Chips tailored for a specific company’s services can outperform general-purpose components. However, designing chips from scratch requires enormous investments that only the largest cloud providers can afford.

By following competitors in producing its own silicon, Microsoft aims to match or exceed its rivals’ capabilities to handle massive AI workloads from customers. With cloud growth fueling record profits, Microsoft clearly feels that the substantial cost of designing chips will be justified by attaining future dominance of this growing market and higher margins.

Future Generations on the Horizon

Microsoft indicated that Maia and Cobalt represent the first of an ongoing family of custom chips. The company is already developing second-generation versions of each.

This implies that Microsoft is focusing on the long-term strategic benefit of having greater control over the foundational hardware elements of its Azure infrastructure. The company appears to be committed to making in-house chips a permanent addition to its cloud infrastructure mix.

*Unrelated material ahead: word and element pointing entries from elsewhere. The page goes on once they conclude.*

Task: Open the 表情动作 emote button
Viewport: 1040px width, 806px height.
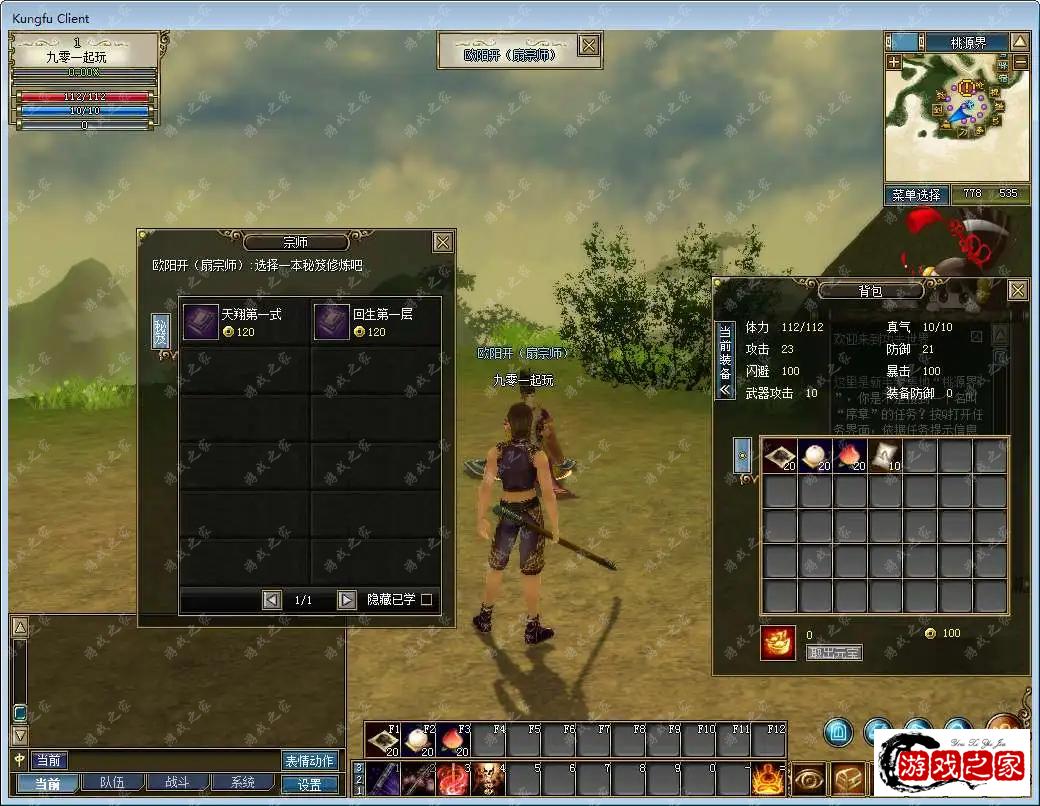Action: 309,761
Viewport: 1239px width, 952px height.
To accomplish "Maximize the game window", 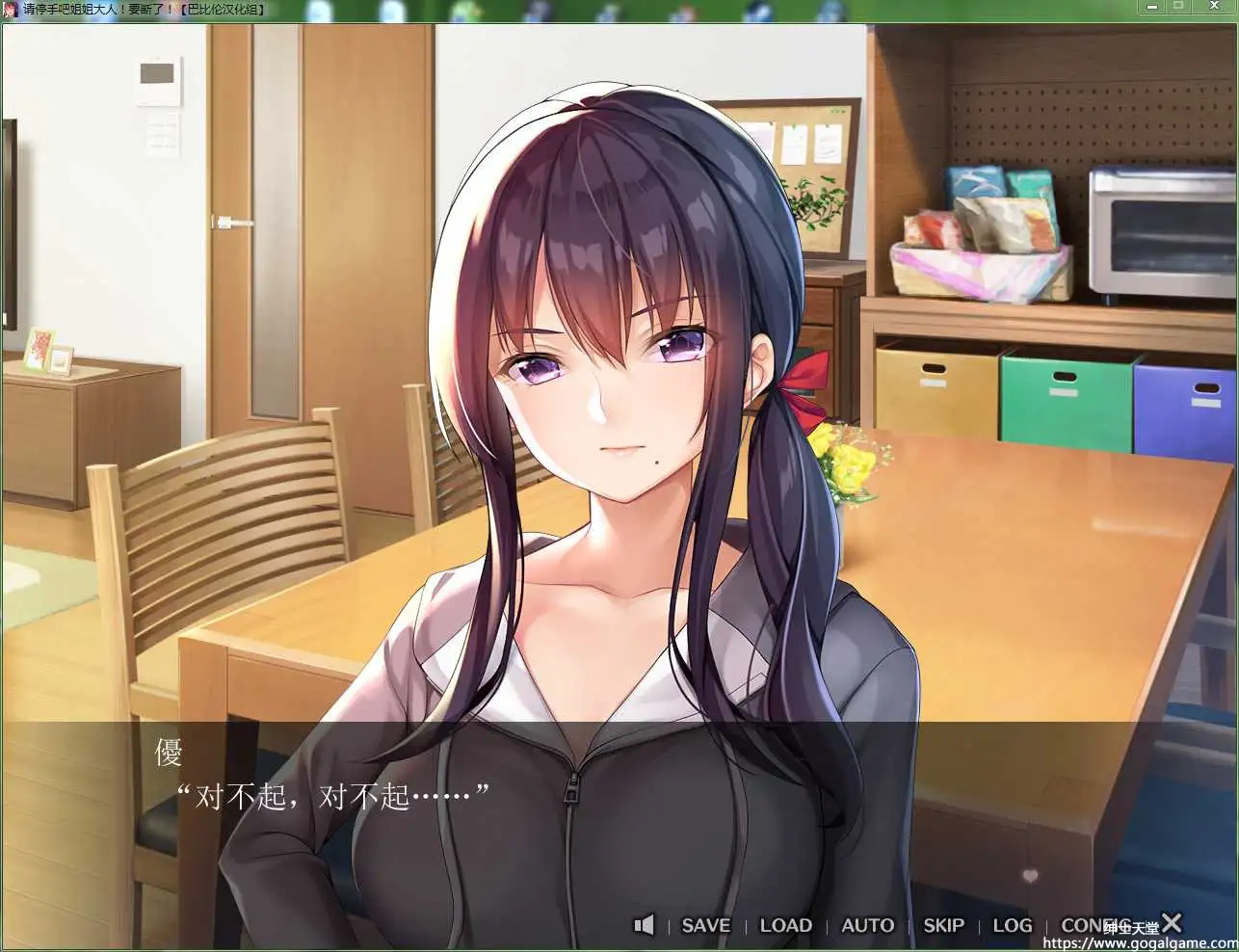I will click(1178, 7).
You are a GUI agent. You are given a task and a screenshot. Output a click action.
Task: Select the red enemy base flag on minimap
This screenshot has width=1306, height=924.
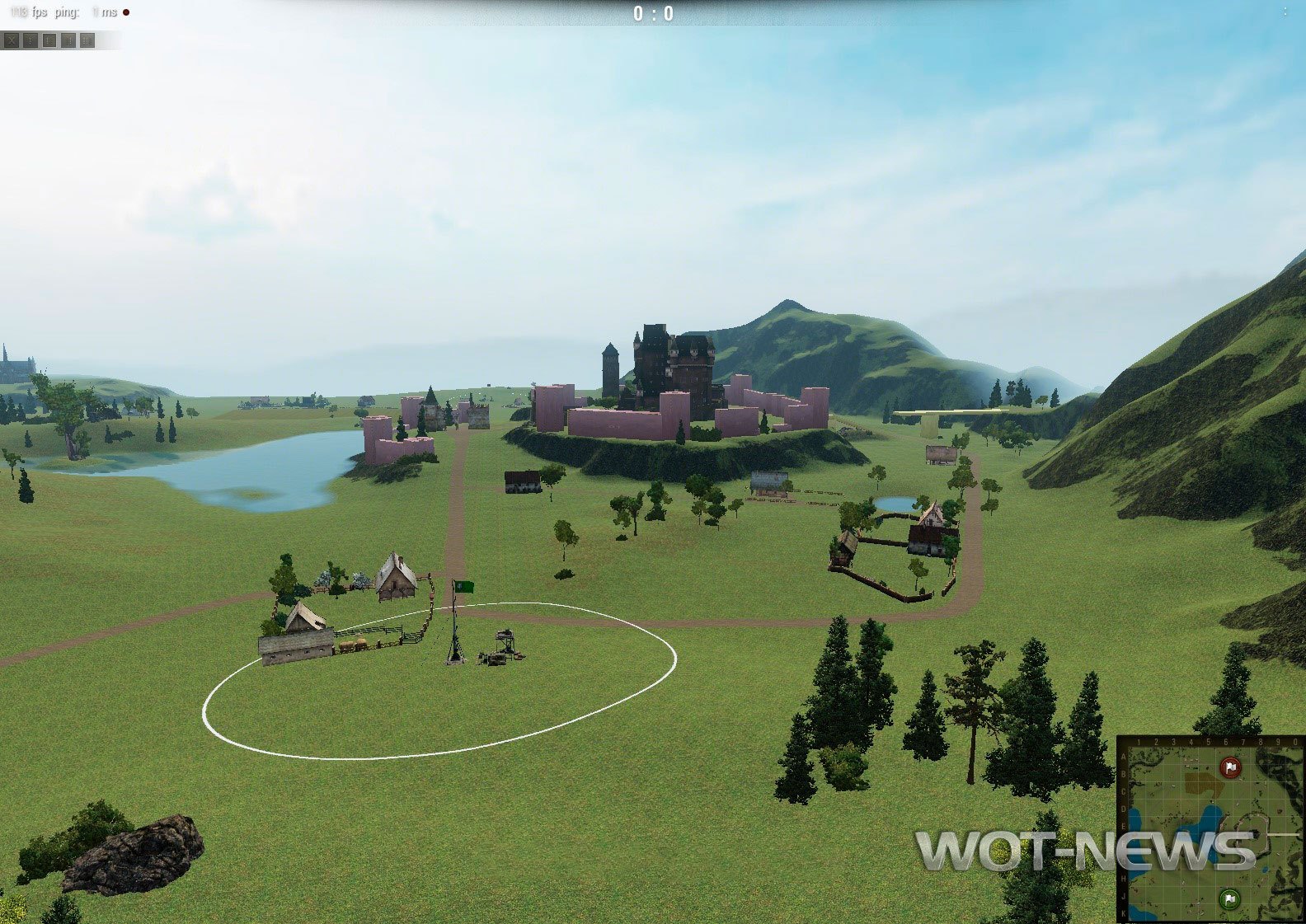(x=1230, y=768)

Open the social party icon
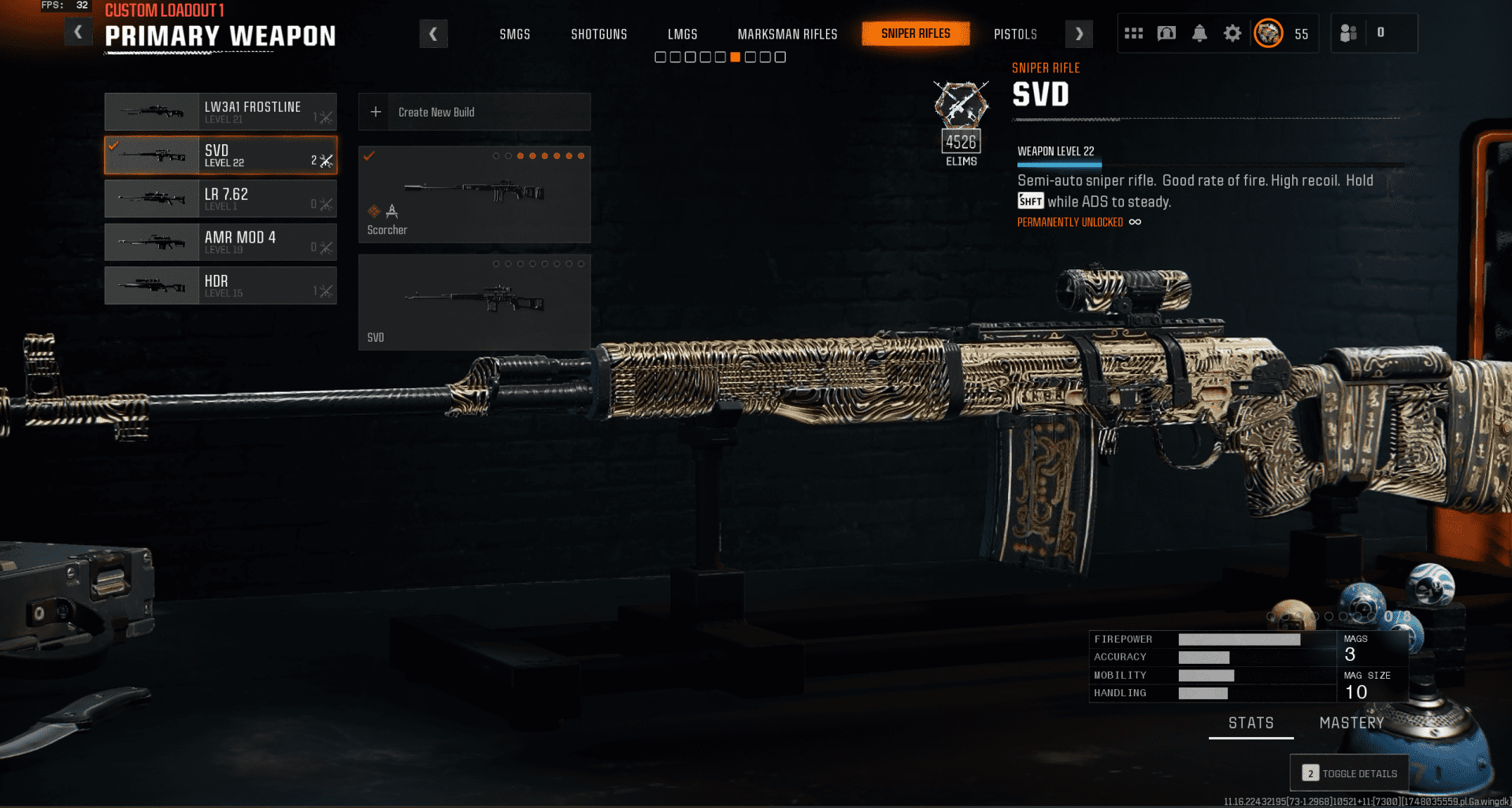1348,33

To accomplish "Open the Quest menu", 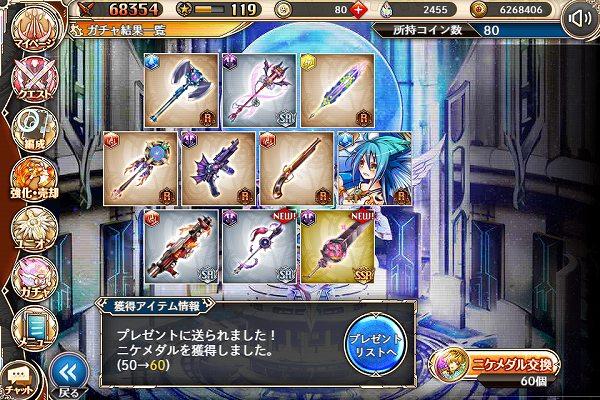I will click(x=28, y=83).

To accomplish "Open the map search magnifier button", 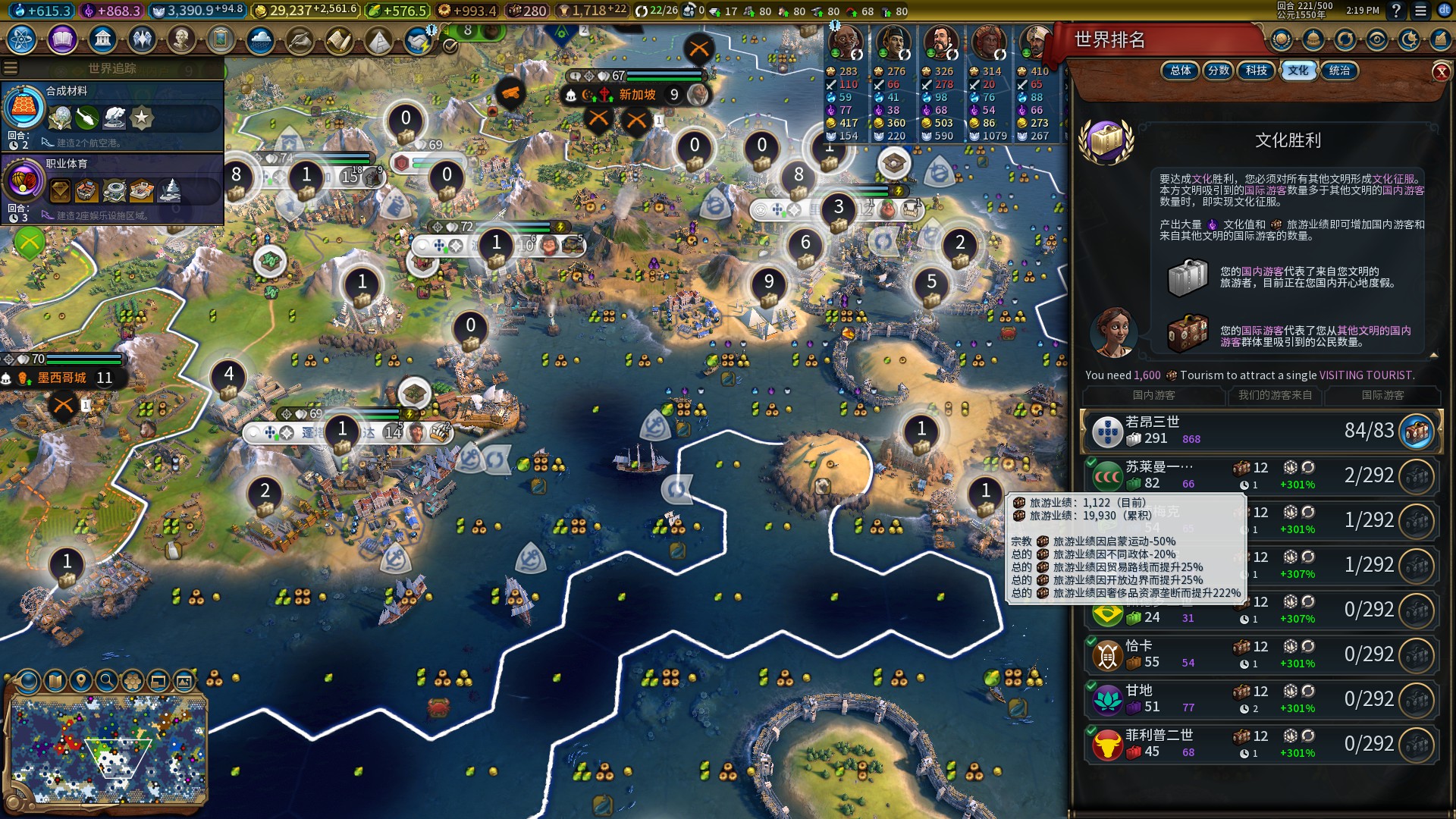I will (107, 680).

Microsoft has not yet shared details about performance, power efficiency, or yields for its inaugural chips. It also remains unclear when exactly the new processors will go into production at scale.

However, by revealing Maia and Cobalt, Microsoft puts silicon vendors on notice that it is serious about exerting more influence and control over its supply chain. With cloud growth projected to remain strong, Microsoft’s production of proprietary chips could have industry-wide ripple effects.